Besides calculating the blood oxygen levels of a person (SpO2), the oxygen monitor also displays his/her heart rate. The accuracy of this reading depends, first of all, of the type of pulse oximeter used: devices for clinical use are more dependable then simple models intended for home consumers. However, since the main feature of an oxygen monitor is the measurement of blood oxygenation, we should keep in mind that pulse rate monitoring is a secondary function (several studies indicate that in some cases pulse oximeters can offer inaccurate heart rate results, that’s why during serious medical interventions or critical situations the pulse rate should be double checked by using an additional method).
All types of pulse oximeters (fingertip, wrist, handheld or tabletop) have on their display two main parameters: SpO2 and PR (BPM). SpO2 means saturation of peripheral oxygen (or blood oxygen levels) and PR (BPM) means Pulse Rate (indicated in Beats per Minute).
What is the normal heart rate? The normal pulse rate of a healthy adult ranges from 60 to 80 BPM. In adolescence, the heart rate values can reach 120 BPM; small children’s heart rate oscillates between 80 and 150 BPM, while infants usually show results situated between 120 and 150 BPM.

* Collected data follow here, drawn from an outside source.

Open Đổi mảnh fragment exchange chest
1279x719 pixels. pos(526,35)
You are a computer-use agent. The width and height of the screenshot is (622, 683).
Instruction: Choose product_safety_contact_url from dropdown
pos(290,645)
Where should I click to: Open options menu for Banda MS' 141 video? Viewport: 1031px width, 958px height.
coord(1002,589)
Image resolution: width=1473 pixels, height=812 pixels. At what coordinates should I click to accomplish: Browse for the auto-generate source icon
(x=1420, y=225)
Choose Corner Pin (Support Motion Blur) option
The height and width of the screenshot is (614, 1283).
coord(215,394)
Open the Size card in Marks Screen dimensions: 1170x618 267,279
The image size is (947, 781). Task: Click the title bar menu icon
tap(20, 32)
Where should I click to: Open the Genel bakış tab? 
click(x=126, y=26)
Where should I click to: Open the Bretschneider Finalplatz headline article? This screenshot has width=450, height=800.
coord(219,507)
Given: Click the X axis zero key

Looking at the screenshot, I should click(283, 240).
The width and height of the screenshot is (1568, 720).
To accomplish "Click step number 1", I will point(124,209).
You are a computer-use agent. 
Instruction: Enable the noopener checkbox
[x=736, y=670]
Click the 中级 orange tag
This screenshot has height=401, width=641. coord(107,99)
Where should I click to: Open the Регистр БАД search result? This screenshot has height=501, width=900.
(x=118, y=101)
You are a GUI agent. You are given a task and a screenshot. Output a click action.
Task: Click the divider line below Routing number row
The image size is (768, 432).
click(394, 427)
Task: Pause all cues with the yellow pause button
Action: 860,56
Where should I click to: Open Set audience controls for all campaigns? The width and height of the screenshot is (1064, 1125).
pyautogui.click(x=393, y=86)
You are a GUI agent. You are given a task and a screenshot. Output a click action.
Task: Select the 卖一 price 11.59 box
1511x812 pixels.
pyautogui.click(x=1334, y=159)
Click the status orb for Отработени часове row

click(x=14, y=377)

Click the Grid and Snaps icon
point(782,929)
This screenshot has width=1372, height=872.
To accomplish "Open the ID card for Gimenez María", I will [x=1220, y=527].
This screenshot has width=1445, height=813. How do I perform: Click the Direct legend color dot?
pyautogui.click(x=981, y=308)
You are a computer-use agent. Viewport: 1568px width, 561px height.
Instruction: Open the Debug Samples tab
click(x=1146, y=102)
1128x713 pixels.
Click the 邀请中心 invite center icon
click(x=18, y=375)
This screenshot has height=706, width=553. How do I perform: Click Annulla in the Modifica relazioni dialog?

When is the oximeter’s function of heart rate monitoring useful? The heart rate measurement provided by an oxygen monitor can be extremely helpful in various situations:
1. Hospital care. First of all, this function provides additional information about a patient’s condition in hospitals and other health care facilities, no matter if we talk about routine check-ups, emergency situations or monitoring a patient under anesthesia.
2. Personal use of cardiac patients. People suffering from cardio-vascular diseases (including arrhythmia) can also monitor their heart rate on a regular basis by using an oxygen monitor – usually the fingertip pulse oximeter is recommended for personal use.
3. Heart rate monitoring during running or other types of strenuous physical trainings. If you’re a professional athlete or you’re training regularly on your own, you can also use a blood oxygen monitor. The most suitable model for this purpose is the wrist pulse oximeter – a device made especially for runners and athletes. It can be wrapped around the wrist, offering constant monitoring of the oxygen levels and heart rate – important signs that can show if the person’s body is coping or not with the strenuous physical effort.
The gadget can be programmed to sound an alarm whenever the oxygen saturation goes below a certain limit (for example, 90% or 93% SpO2) or when the pulse rate is exceeding a certain number of BPM. This way, dangerous cases of hypoxia or heart failure can be prevented (especially if the person has the habit of pushing his/her body beyond the normal level of endurance during training). Thanks to this device, they will know when to take a break or stop the workout without jeopardizing their health. If the runner suffers from a minor respiratory or cardiac dysfunction, the use of a pulse oximeter is highly recommended. The oxygen monitor will also record the athlete’s oxygenation and heart rate parameters, which can be later analyzed and used as a reference point for future trainings.
Some models of blood oxygen monitors (especially more sophisticated types designed for medical use) also display the PI or Perfusion Index (a parameter which helps the specialists to get more accurate SpO2 readings). PI is a relative value that shows the pulse strength at the sensor site (site of monitoring). These assessments can range between 0.02% (an indicator of weak pulse strength) and 20% (a sign of a strong pulse). PI is calculated by evaluating the strength of the returning infrared signal.
Te Perfusion Index usually differs – each monitoring site will show its own values. This function can be useful for medical specialists in diagnosing and treating various health dysfunctions.
Even if it was created for obtaining easy, fast and reliable SpO2 readings, the oxygen monitor also offers its users additional features (such as heart rate monitoring) for a more complex assessment of one’s health condition at a given moment.